The outcome of the vote is key for Serbia's plans to become an EU member, after the isolation it suffered as a pariah state under late autocrat Slobodan Milosevic in the 1990s. It also will determine whether Serbia continues to reconcile with its neighbors and wartime foes, including the former province of Kosovo, which declared independence in 2008.

Incumbent Tadic, who is seeking a third term, was slightly ahead of Nikolic in the first round of voting on May 6, while Nikolic's populist Serbian Progressive Party won the most votes for parliament, but is likely to stay without power because Tadic's Democrats have agreed to form the next government with the third-placed Socialists.
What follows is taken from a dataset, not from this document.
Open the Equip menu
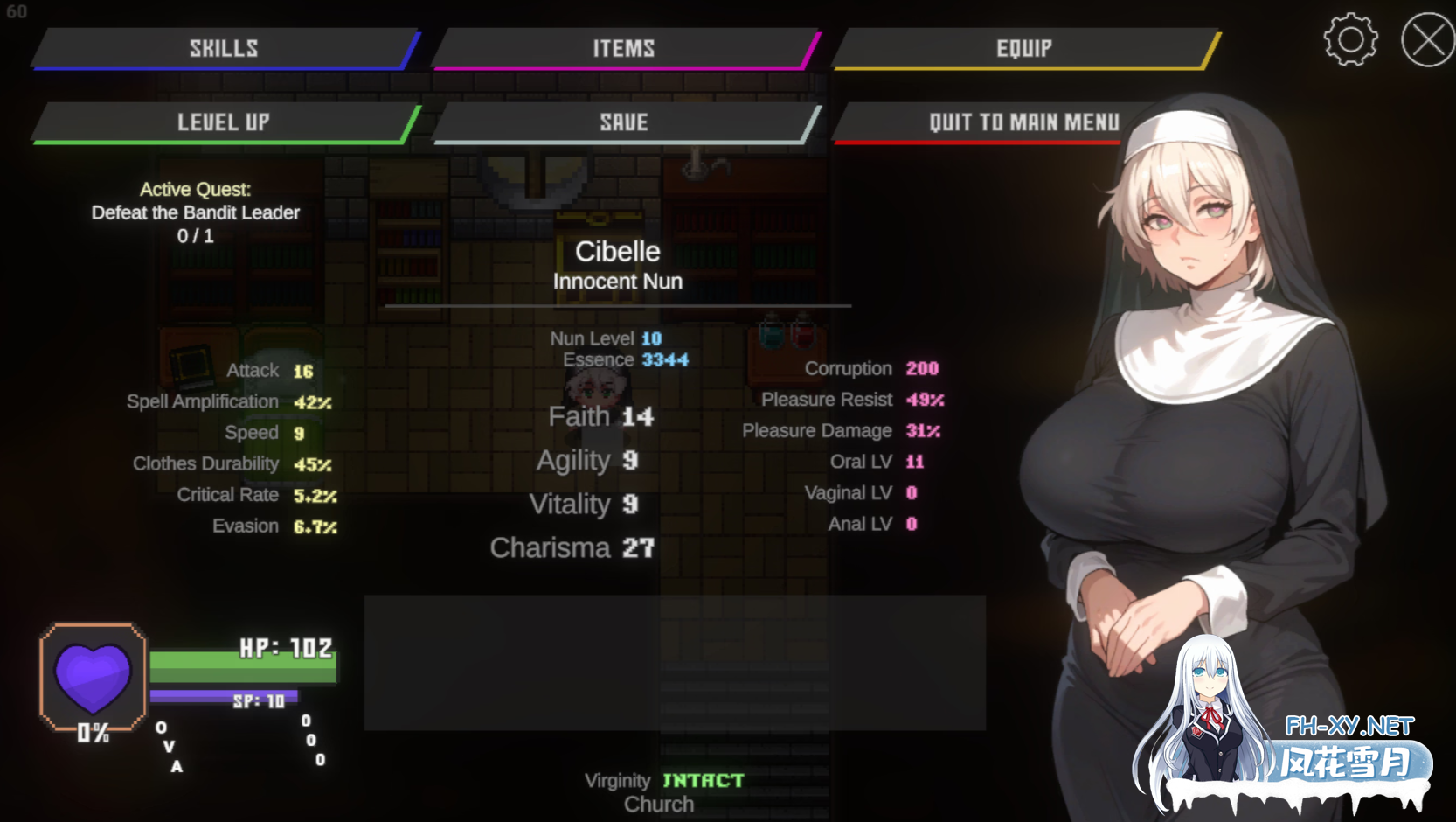click(1024, 48)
The nationalists have accused the Democrats of rigging the general vote, including the first-round presidential ballot — a charge that was rejected by authorities, but is fueling fears of possible post-election violence.

"Serbia does not deserve a president who is suspected of stealing a vote," Nikolic, a former ultranationalist ally of war-time leader Milosevic, said after voting. "I did everything fairly and honestly, while saying Serbia needs a change to move forward."
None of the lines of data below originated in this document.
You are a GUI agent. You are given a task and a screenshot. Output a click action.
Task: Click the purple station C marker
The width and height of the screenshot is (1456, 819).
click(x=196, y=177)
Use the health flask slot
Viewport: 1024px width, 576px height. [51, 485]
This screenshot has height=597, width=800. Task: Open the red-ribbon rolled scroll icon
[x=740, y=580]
Tadic, who championed Serbia's bid to become an EU member, was leading the pre-runoff polls, but the pro-democratic voters are known to be less enthusiastic than the nationalists when it comes to casting their ballots. Election observers said turnout was about 10 percent lower than in 2008 when Tadic beat Nikolic by a slight margin.

"I expect that the election will show once again that the Serbian orientation towards the EU is crystal clear," Tadic said after casting his ballot. "I am very optimistic."

Tadic has built his presidential bid around pro-Western policies, but his biggest problem remains the economic downturn and corruption within the ruling elite. Faced with the global financial crisis, which slowed down much needed foreign investments, Tadic's government has seen massive job losses and plummeting living standards.

Nikolic, who narrowly lost two earlier presidential votes against Tadic, claims to have shifted from being staunchly anti-Western to pro-EU — the change widely believed to be a ploy to gain more votes. Nikolic has close ties with Russia and has in the past even envisaged Serbia as a Russian province.

Nikolic's populism has struck a chord with voters, who warmed to his criticism of widespread social injustice and corruption in Serbia and promises of jobs, financial security and billions of dollars in foreign investment.

Tadic has also overseen a more conciliatory stance toward Serbia's neighbors and war foes in the 1990s, including Kosovo, the former province that is considered by nationalists as the cradle of Serbia's state and religion.

Nikolic has said he would abandon the EU plan if it means that Serbia must give up the claim to Kosovo, and he has forged an alliance with the staunchly anti-EU party of former premier Vojislav Kostunica.